* Required task *
How many lines in the rows below contain the string "coordinates"? Case counts. Reply with the number alone.

* Record set *
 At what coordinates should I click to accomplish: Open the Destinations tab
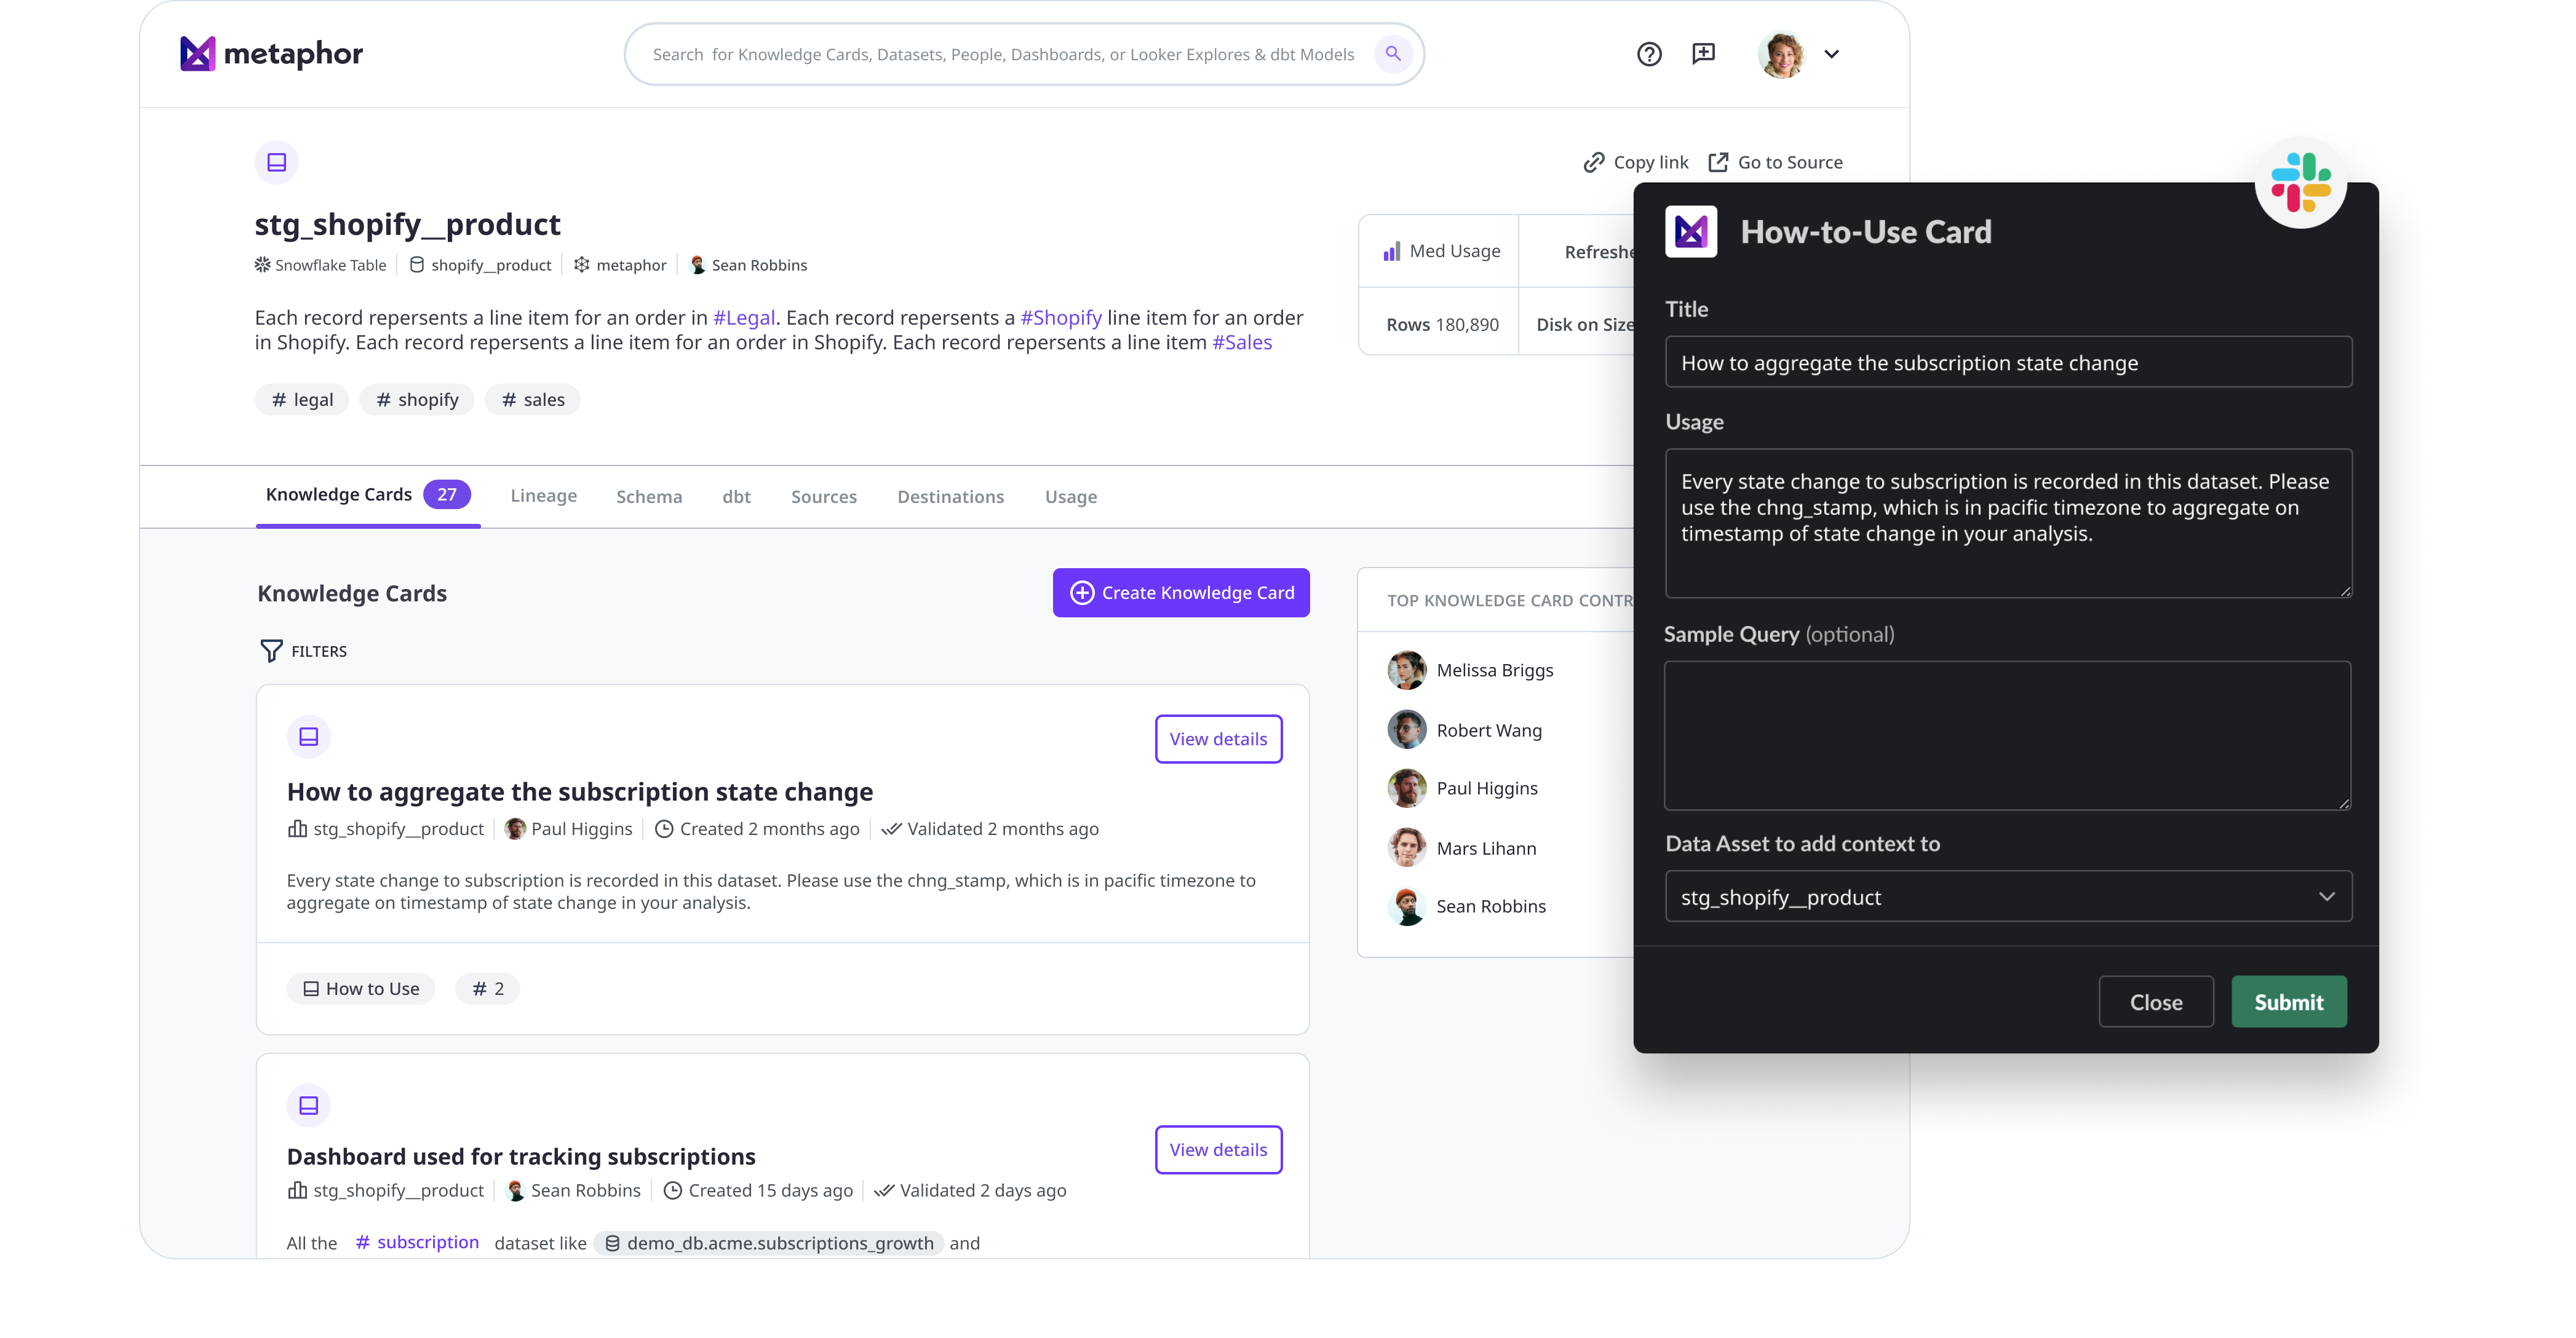click(950, 497)
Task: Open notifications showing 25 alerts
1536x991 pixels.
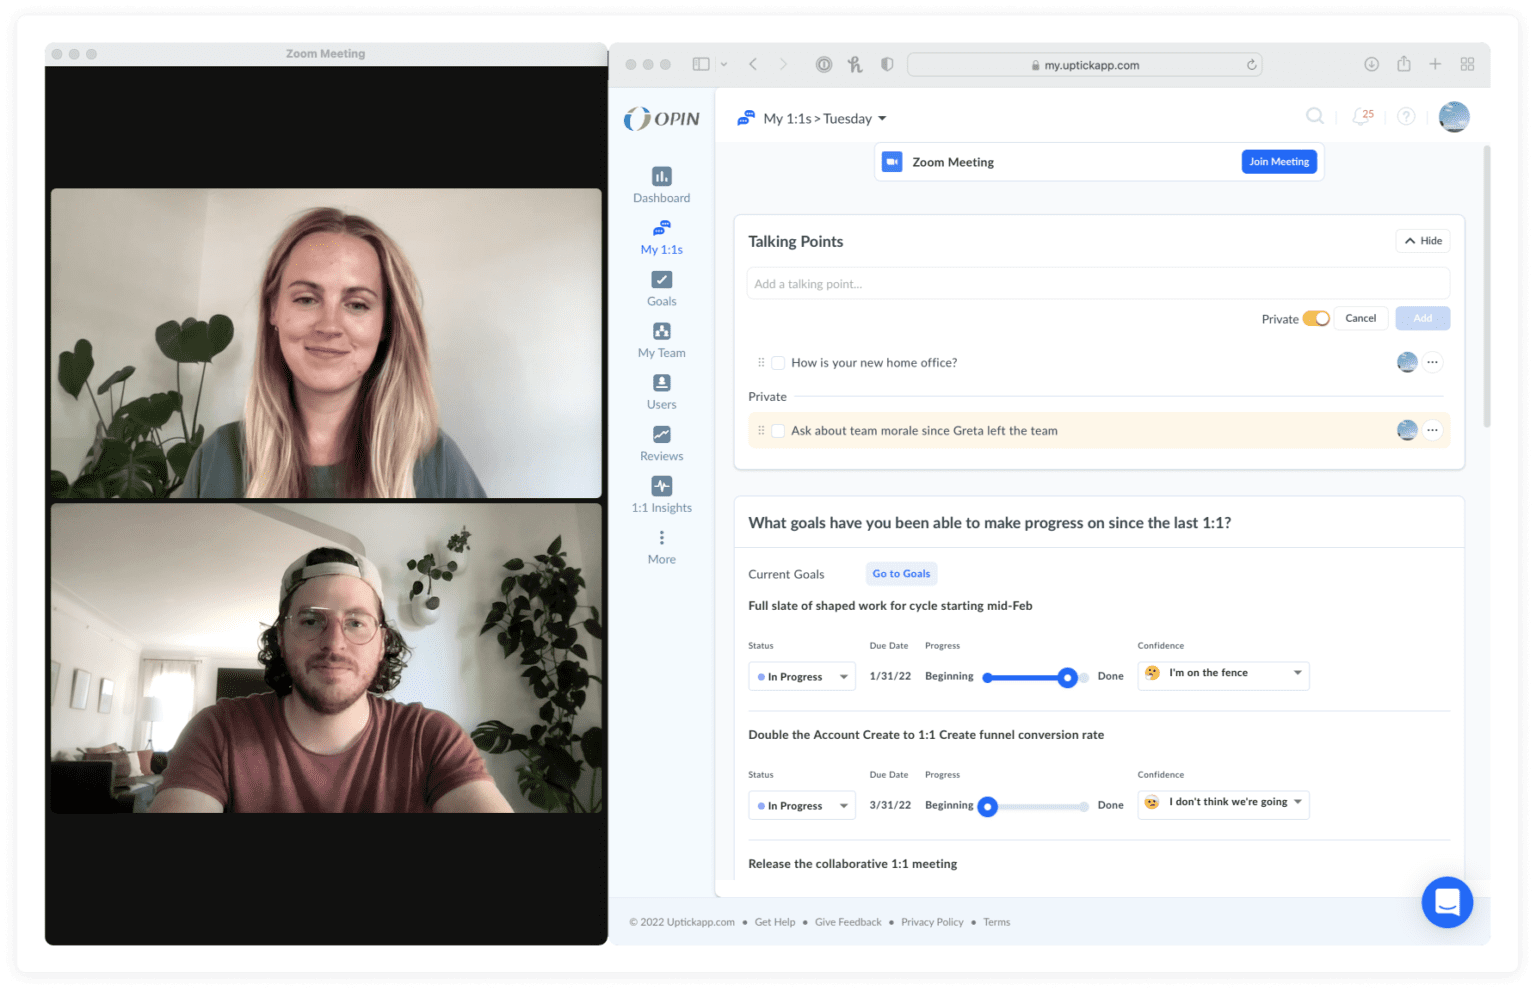Action: [x=1362, y=116]
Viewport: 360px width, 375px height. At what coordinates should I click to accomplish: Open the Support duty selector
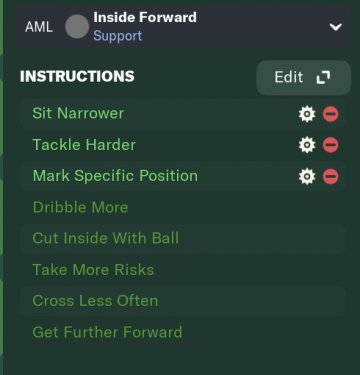coord(117,36)
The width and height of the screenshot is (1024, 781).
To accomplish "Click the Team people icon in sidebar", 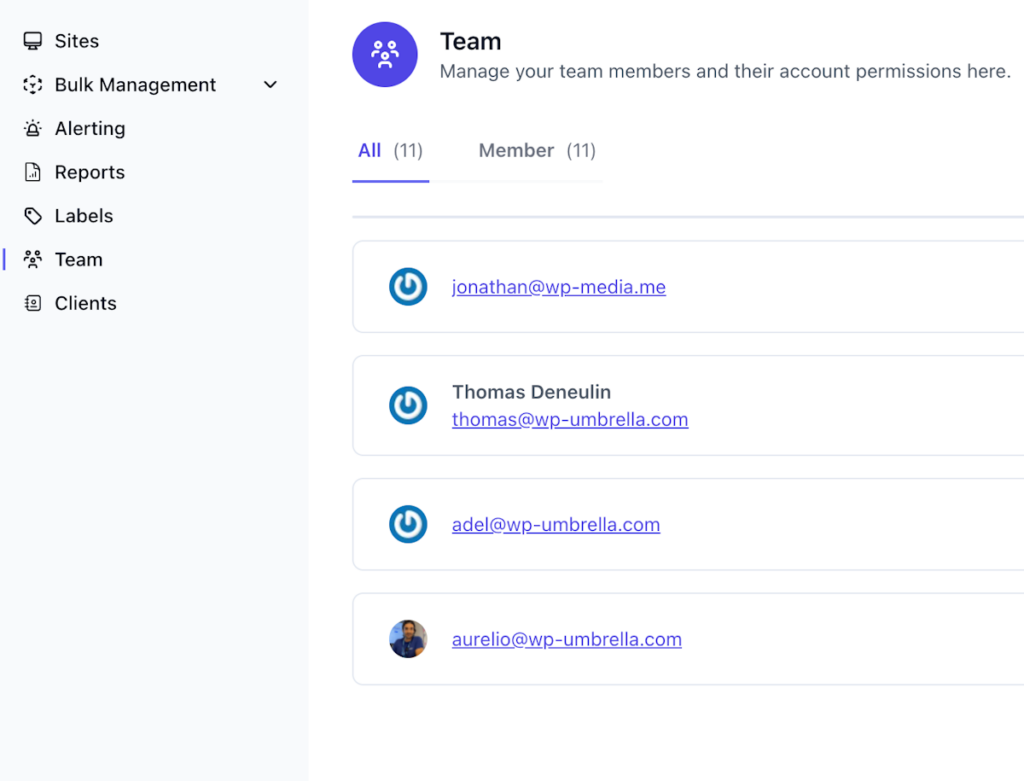I will tap(32, 259).
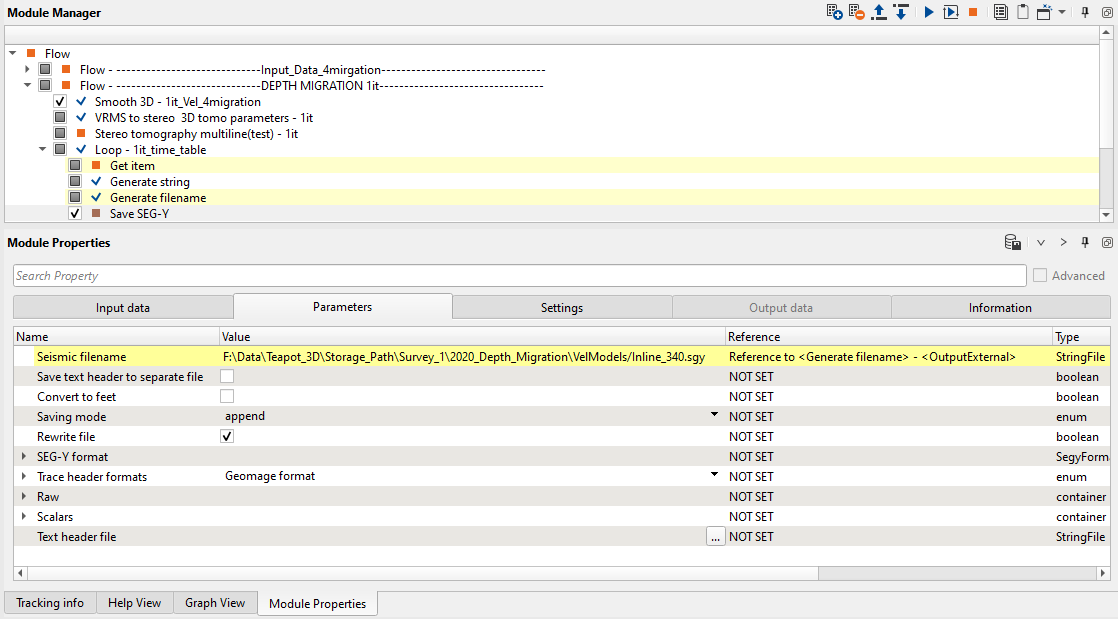
Task: Stop execution with the orange square icon
Action: click(x=972, y=13)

* Complete response *
2